Attendees broke up into small groups to discuss issues brought up through guiding questions by faculty facilitators. Four members of the Board of Trustees were also present for the meeting.
Freshman Almira Karajic came to the discussion after attending the walkout. She said she was skeptical about the nature of the meeting, but was happy with how the discussion was handled.
“I came in with a lot of frustrations and I expected it to be kind of hostile and for faculty to kind of be ignorant on the topics, but I was surprised by how much I gained from it. … I feel like there’s hope for things to get done and in my small group discussion I feel like people genuinely cared and wanted Knox to be better,” she said.

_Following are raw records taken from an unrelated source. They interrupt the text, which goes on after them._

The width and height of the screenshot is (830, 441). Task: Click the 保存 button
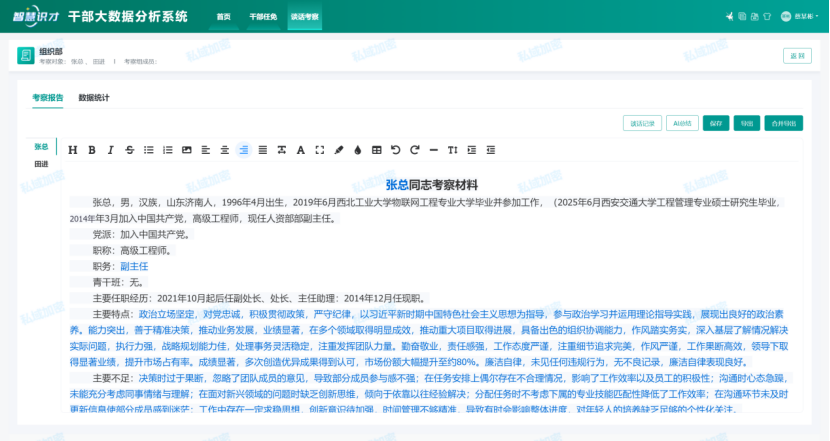pyautogui.click(x=715, y=123)
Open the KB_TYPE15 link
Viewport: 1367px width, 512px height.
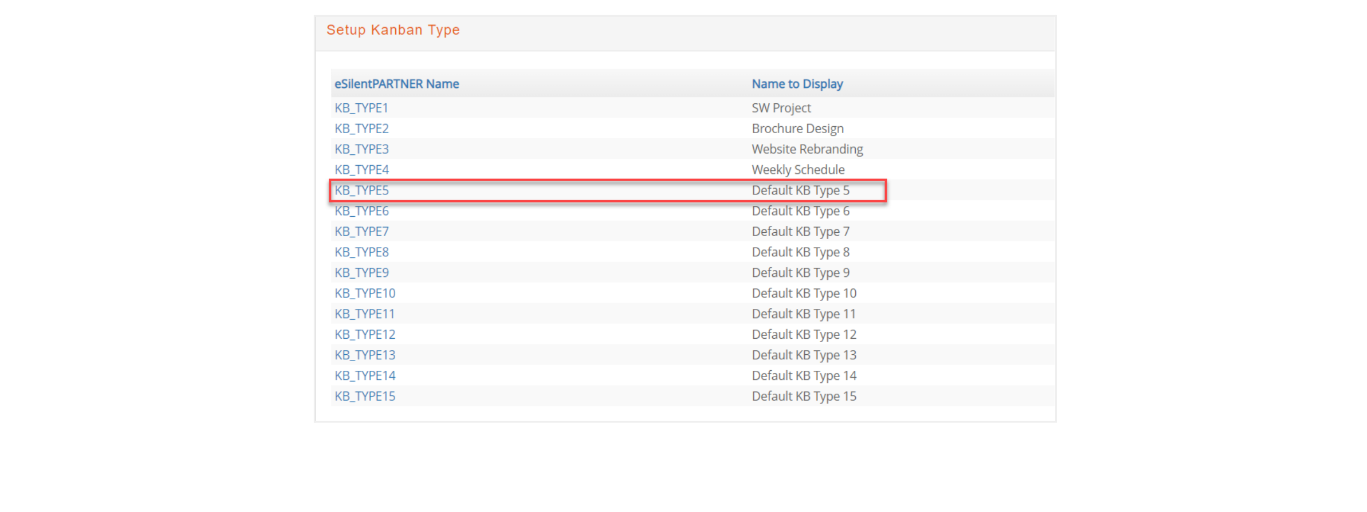(365, 396)
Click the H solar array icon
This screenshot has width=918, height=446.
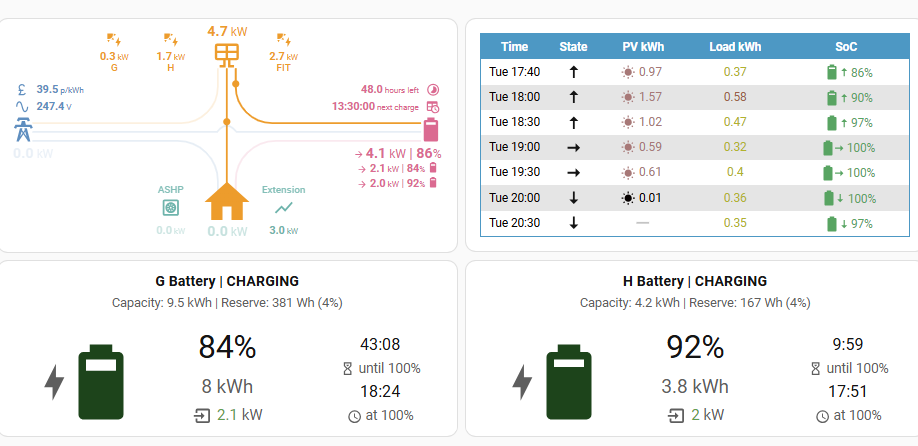click(x=171, y=41)
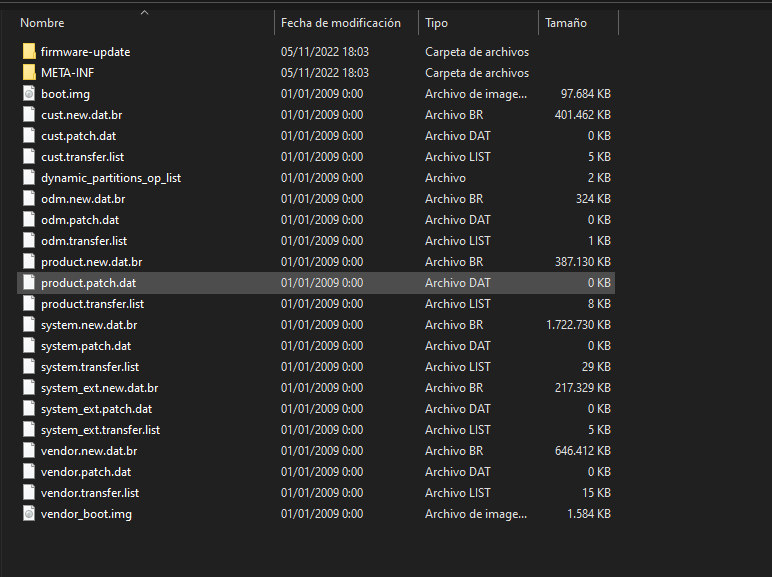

Professor of Anthropology Jon Wagner said that prior to the walkout and Town Hall meeting he was unaware of many of the issues that were brought up.
“I’m very idealistic about Knox. I’ve been here over forty years … so I was really horrified at some of the things people were saying, not that I didn’t believe what people were saying, it’s just that I thought, ‘We are not who we think we are. … What hurtful mistakes do I make and who would tell me? How would I know?’”
Freshman Diandra Soemardi spoke out at the walkout on behalf on international students. She said that international students are often excluded from classroom settings because they come from different backgrounds than American students.
“The Knox culture is not just American culture and not just other groups’ culture, it’s Knox. We say that we’re a diverse community, so we need to be diverse,” she said. “We can’t just assume that everyone grows up the same way. I think the culture needs to be open and not judging to other people with different backgrounds or different opinions.”
Wagner said that because Knox brings in such a diverse student body, the college must ensure it meets the needs of all students.
“Knox does a pretty good job of communicating that we want to be a culturally and [economically] diverse community. We succeed in bringing in a class with those expectations, but if you can’t follow through … then your initial success on bringing that class in becomes a liability. You’ve succeeded in getting yourself into a position that then you can’t deliver on. That’s worse than not having succeeded in the first place.”
During the discussions the facilitators took notes on the conversations within their groups, which will be passed on to Dean of the College Laura Behling. Behling said that she will compile the notes and use them to set an agenda for how the college should move forward.
Karajic said that she hopes these discussions will become an annual event on campus.
“I think that we should have an annual discussion with staff, faculty and students maybe sort of like this just to check in. … Every year is different and every student body is different and we really have to accommodate to everybody’s needs of each different year,” she said.
Behling noted that dialogues like these give community members the opportunity to discuss the state of the college in a safe and productive manner and hopes to continue to have more meetings of a similar nature.
“When you can get people talking to each other about their experiences in a very safe, non-confrontational way, I think that’s a positive and that’s an important part of the education that we’re offering here which is an opportunity to talk about differences and come together to improve a situation, I think it’s a great part of the Knox education.”